EXERCISE INSTRUCTIONS: Arrange every line of the entries below into a Markdown table with two columns, No. and Line, numbering the rows in order and omitting blank lines.

GIVEN RECORDS:
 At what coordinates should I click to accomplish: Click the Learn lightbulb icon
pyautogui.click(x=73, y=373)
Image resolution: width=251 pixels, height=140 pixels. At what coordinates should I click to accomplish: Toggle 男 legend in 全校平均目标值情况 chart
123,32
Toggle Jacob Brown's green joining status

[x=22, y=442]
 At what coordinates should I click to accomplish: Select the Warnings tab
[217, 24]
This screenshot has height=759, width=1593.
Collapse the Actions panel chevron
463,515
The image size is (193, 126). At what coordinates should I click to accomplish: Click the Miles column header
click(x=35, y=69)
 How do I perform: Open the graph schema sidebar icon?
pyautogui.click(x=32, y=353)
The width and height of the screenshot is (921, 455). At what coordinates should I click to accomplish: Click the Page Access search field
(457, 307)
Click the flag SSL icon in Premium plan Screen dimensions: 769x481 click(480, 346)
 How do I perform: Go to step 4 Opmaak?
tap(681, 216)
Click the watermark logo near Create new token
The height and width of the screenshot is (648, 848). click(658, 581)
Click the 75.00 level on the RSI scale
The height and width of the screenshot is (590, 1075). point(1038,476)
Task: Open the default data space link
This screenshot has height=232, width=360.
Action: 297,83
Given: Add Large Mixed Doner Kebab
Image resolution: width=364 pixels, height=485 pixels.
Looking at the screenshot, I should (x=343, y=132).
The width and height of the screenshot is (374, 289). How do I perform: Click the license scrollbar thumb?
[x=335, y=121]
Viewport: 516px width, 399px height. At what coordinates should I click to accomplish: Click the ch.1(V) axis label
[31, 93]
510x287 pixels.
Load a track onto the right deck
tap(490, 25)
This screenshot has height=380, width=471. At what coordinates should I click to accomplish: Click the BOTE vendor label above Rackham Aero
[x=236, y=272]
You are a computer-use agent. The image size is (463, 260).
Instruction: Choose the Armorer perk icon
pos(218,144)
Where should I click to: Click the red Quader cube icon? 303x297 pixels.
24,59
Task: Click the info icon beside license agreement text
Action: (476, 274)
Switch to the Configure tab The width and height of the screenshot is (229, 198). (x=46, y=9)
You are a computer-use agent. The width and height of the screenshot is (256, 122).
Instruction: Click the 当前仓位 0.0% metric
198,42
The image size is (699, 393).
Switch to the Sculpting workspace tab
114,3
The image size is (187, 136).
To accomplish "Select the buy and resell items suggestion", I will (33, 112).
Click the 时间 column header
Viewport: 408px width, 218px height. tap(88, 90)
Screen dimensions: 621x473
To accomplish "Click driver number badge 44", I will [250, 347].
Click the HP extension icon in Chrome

TASK SOLUTION:
| No. | Line |
|---|---|
| 1 |  At what coordinates should I click to accomplish: Click the Learn lightbulb icon |
| 2 | pyautogui.click(x=73, y=373) |
| 3 | Image resolution: width=251 pixels, height=140 pixels. At what coordinates should I click to accomplish: Toggle 男 legend in 全校平均目标值情况 chart |
| 4 | 123,32 |
| 5 | Toggle Jacob Brown's green joining status |
| 6 | [x=22, y=442] |
| 7 |  At what coordinates should I click to accomplish: Select the Warnings tab |
| 8 | [217, 24] |
| 9 | This screenshot has height=759, width=1593. |
| 10 | Collapse the Actions panel chevron |
| 11 | 463,515 |
| 12 | The image size is (193, 126). At what coordinates should I click to accomplish: Click the Miles column header |
| 13 | click(x=35, y=69) |
| 14 |  How do I perform: Open the graph schema sidebar icon? |
| 15 | pyautogui.click(x=32, y=353) |
| 16 | The width and height of the screenshot is (921, 455). At what coordinates should I click to accomplish: Click the Page Access search field |
| 17 | (457, 307) |
| 18 | Click the flag SSL icon in Premium plan Screen dimensions: 769x481 click(480, 346) |
| 19 |  How do I perform: Go to step 4 Opmaak? |
| 20 | tap(681, 216) |
| 21 | Click the watermark logo near Create new token |
| 22 | The height and width of the screenshot is (648, 848). click(658, 581) |
| 23 | Click the 75.00 level on the RSI scale |
| 24 | The height and width of the screenshot is (590, 1075). point(1038,476) |
| 25 | Task: Open the default data space link |
| 26 | This screenshot has height=232, width=360. |
| 27 | Action: 297,83 |
| 28 | Given: Add Large Mixed Doner Kebab |
| 29 | Image resolution: width=364 pixels, height=485 pixels. |
| 30 | Looking at the screenshot, I should (x=343, y=132). |
| 31 | The width and height of the screenshot is (374, 289). How do I perform: Click the license scrollbar thumb? |
| 32 | [x=335, y=121] |
| 33 | Viewport: 516px width, 399px height. At what coordinates should I click to accomplish: Click the ch.1(V) axis label |
| 34 | [31, 93] |
| 35 | 510x287 pixels. |
| 36 | Load a track onto the right deck |
| 37 | tap(490, 25) |
| 38 | This screenshot has height=380, width=471. At what coordinates should I click to accomplish: Click the BOTE vendor label above Rackham Aero |
| 39 | [x=236, y=272] |
| 40 | You are a computer-use agent. The image size is (463, 260). |
| 41 | Instruction: Choose the Armorer perk icon |
| 42 | pos(218,144) |
| 43 | Where should I click to: Click the red Quader cube icon? 303x297 pixels. |
| 44 | 24,59 |
| 45 | Task: Click the info icon beside license agreement text |
| 46 | Action: (476, 274) |
| 47 | Switch to the Configure tab The width and height of the screenshot is (229, 198). (x=46, y=9) |
| 48 | You are a computer-use agent. The width and height of the screenshot is (256, 122). |
| 49 | Instruction: Click the 当前仓位 0.0% metric |
| 50 | 198,42 |
| 51 | The image size is (699, 393). |
| 52 | Switch to the Sculpting workspace tab |
| 53 | 114,3 |
| 54 | The image size is (187, 136). |
| 55 | To accomplish "Select the buy and resell items suggestion", I will (33, 112). |
| 56 | Click the 时间 column header |
| 57 | Viewport: 408px width, 218px height. tap(88, 90) |
| 58 | Screen dimensions: 621x473 |
| 59 | To accomplish "Click driver number badge 44", I will [250, 347]. |
| 60 | Click the HP extension icon in Chrome |